▶ _PROVIDED INFORMATION_
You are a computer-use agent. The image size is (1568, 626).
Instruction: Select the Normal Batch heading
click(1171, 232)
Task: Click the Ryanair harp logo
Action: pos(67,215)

▶ _PROBLEM REQUIREMENTS_
Please find every line in the records containing the string "Instruction" and copy each one out; case counts.

▶ _COMPLETE OUTPUT_
Instruction: Select the Normal Batch heading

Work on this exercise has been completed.